--- PAGE EXCERPT ---
Dr. Carlton Vollberg of the Center for Comprehensive Medicine recently advised his Medicare patients they may choose among the following options to stay in his practice:
Option 1: $150 retainer per person to cover office phone calls, prescription refills and referrals. Cost per visit ranges from $40 to $250 for established patients, depending on level of care.
Option 2: $1,800 per person for unlimited visits, free nutrition classes, same-day appointments and travel clinic.
Option 3: $6,000 per person for unlimited visits, free nutrition classes, same-day appointments, travel clinic, special office hours, home visits and Dr. Vollberg's cellphone number.
Some doctors are adapting their practices to a model in which they charge patients an annual fee for more personalized and immediate medical care.
Rent, utilities and lab bills inch upward every year, one Chattanooga doctor says, but his Medicare reimbursements don't budge.
Every day he faces a choice: Zip patients through his office like a factory assembly line so he can cover his costs, or give them the time and medical attention they really need while he loses money.
So Dr. Carlton Vollberg says he is calling it quits. Beginning Monday, he will no longer accept Medicare as a reimbursement option.
Instead, Medicare patients who decide to remain at his practice can chose from a variety of payment options ranging from a retainer fee to larger annual payments for unlimited visits, homes visits and same-day appointments.
"I'm investing a tremendous amount of time and energy into these patients, and I'm losing money," Vollberg said, discussing his decision at his office on Gunbarrel Road. "It starts to begin to feel abusive."
Vollberg's new approach to managing his practice is part of a small but growing trend toward "concierge medicine." The model, which has been around for more than 20 years, calls for doctors to charge an annual fee for what is often a much smaller group of patients who get more personalized and immediate care.
Proponents say this approach allows doctors to provide better patient care, but critics argue only the wealthy and healthy can afford it. Concierge medicine, they contend, is not a viable solution to the chronic problem of patients finding affordable, accessible health care.
---
● **ASSIGNED TASK A**: List every service that Option 3 in the concierge medicine article includes for its $6,000 fee.
● **ASSIGNED TASK B**: Shorten the paragraph of the concierge medicine article that begins "Vollberg's new approach to managing his practice" to one sentence, keeping its main facts.
● **ASSIGNED TASK C**: Resume the concierge medicine article after its last sentence and write the next part.
--- INFORMATION SUPPLIED ---
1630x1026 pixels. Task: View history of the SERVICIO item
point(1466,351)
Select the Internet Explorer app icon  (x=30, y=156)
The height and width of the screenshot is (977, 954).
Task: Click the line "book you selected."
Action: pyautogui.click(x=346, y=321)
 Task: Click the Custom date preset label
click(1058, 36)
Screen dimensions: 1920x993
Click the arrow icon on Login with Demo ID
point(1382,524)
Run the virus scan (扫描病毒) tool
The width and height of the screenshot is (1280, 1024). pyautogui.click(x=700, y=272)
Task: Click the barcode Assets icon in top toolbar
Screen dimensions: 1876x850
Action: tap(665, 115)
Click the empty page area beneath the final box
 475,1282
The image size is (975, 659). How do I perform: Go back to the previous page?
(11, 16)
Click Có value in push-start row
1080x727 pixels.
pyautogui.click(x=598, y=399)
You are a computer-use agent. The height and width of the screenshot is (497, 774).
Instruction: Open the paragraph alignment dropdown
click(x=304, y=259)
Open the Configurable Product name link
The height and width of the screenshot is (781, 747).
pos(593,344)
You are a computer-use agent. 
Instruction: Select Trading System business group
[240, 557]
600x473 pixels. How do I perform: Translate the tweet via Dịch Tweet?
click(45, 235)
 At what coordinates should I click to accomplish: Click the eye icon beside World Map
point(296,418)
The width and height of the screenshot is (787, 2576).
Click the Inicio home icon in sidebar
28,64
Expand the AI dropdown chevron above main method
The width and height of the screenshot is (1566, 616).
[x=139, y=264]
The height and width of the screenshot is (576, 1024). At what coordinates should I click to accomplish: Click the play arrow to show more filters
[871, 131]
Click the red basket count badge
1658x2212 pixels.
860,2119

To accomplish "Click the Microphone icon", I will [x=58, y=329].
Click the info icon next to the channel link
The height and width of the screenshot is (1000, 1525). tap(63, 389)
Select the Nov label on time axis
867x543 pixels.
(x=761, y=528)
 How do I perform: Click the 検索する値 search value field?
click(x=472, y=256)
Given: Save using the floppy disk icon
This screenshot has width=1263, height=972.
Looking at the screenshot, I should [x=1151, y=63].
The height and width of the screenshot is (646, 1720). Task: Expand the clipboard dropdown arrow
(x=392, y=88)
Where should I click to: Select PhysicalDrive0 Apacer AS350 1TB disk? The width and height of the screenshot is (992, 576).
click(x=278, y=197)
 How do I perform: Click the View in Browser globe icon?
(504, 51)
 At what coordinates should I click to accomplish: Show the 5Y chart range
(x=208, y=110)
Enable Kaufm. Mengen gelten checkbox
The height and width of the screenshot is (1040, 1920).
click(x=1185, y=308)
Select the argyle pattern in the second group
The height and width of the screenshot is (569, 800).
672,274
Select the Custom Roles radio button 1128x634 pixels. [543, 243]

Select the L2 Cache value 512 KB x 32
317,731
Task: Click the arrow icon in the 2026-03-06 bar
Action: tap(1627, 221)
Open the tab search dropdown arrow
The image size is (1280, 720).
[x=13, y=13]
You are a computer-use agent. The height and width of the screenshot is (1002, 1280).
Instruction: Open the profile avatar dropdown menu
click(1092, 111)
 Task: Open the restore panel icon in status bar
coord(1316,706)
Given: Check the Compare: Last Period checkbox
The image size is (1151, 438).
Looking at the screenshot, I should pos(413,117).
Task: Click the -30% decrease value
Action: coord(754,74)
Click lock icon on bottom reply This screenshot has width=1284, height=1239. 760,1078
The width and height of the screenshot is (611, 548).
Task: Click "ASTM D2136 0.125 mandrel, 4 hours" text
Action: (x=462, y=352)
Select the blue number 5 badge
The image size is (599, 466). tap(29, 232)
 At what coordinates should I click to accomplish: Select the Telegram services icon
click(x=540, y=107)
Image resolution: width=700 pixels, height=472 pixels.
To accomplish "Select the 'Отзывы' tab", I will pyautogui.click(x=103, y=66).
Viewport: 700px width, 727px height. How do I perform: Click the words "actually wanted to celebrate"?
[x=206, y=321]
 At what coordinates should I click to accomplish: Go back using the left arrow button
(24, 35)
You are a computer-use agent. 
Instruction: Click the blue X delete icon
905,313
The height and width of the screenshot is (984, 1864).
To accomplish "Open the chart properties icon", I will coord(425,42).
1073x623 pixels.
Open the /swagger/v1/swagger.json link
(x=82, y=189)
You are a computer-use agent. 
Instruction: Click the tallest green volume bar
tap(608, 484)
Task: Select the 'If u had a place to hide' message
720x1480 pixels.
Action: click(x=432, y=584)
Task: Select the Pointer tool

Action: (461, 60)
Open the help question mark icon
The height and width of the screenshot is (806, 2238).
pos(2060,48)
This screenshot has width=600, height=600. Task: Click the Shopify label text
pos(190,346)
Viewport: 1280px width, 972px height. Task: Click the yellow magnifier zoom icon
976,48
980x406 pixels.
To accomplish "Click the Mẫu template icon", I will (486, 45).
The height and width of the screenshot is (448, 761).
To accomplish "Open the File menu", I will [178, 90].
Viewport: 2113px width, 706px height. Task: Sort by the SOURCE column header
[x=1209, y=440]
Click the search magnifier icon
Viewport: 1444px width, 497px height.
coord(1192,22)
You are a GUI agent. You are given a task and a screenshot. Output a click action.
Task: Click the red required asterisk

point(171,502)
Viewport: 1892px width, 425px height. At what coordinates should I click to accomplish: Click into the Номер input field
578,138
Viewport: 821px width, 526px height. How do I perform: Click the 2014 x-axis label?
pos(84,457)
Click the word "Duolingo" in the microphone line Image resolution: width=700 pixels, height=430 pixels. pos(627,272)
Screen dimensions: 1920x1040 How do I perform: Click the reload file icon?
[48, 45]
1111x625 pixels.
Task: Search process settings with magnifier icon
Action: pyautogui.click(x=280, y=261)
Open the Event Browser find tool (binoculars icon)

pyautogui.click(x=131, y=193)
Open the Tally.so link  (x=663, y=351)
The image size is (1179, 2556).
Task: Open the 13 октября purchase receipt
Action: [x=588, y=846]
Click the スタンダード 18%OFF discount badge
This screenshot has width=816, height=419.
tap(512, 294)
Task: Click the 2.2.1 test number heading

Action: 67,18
---
● **EXERCISE ANSWER A**:
- Unlimited visits
- Free nutrition classes
- Same-day appointments
- Travel clinic
- Special office hours
- Home visits
- Dr. Vollberg's cellphone number

● **EXERCISE ANSWER B**: Vollberg is joining a small but growing move toward "concierge medicine," a model more than 20 years old in which doctors charge an annual fee and give a usually smaller group of patients more personal, faster care.

● **EXERCISE ANSWER C**:
Nevertheless, the number of doctors practicing retainer-based care has increased, with about 1,000 to 5,000 doctors now practicing some model, according to a recent article in American Medical News.
Since Vollberg still accepts private insurance, he considers his practice a hybrid model rather than a traditional concierge practice.
He first began considering the option about five years ago, and the implementation of the Affordable Care Act solidified his decision.
Now, as Medicare faces possible cuts of up to 30 percent by the beginning of the year, he decided to move quickly.
"I'm getting out now, before the mass exodus," he said.
His patients have had mixed reactions, he said. Many of them don't want to pay for his services when they can see another doctor and use their Medicare coverage. A few have decided to stay with him and pay the fee.
"My hope is to see fewer patients but spend more time with them," he said.
While some wellness groups or psychiatrists in Hamilton County may operate under some version of concierge medicine, Vollberg said he is not aware of a general practitioner who does.
Rae Bond, who heads the Chattanooga and Hamilton County Medical Society, said she doesn't know of any either. However, if significant cuts take place next year, she expects more doctors will make changes.
One option the American Medical Association promotes is that doctors be allowed to charge an additional fee for Medicare payments, similar to a co-pay for private insurance groups. That would require a change in federal law, she said.
"I think you are going see physicians exploring a lot of options they haven't previously considered," Bond said. "We have an ongoing physician shortage, and as more senior citizens move into the area, there are very real concerns about what will happen."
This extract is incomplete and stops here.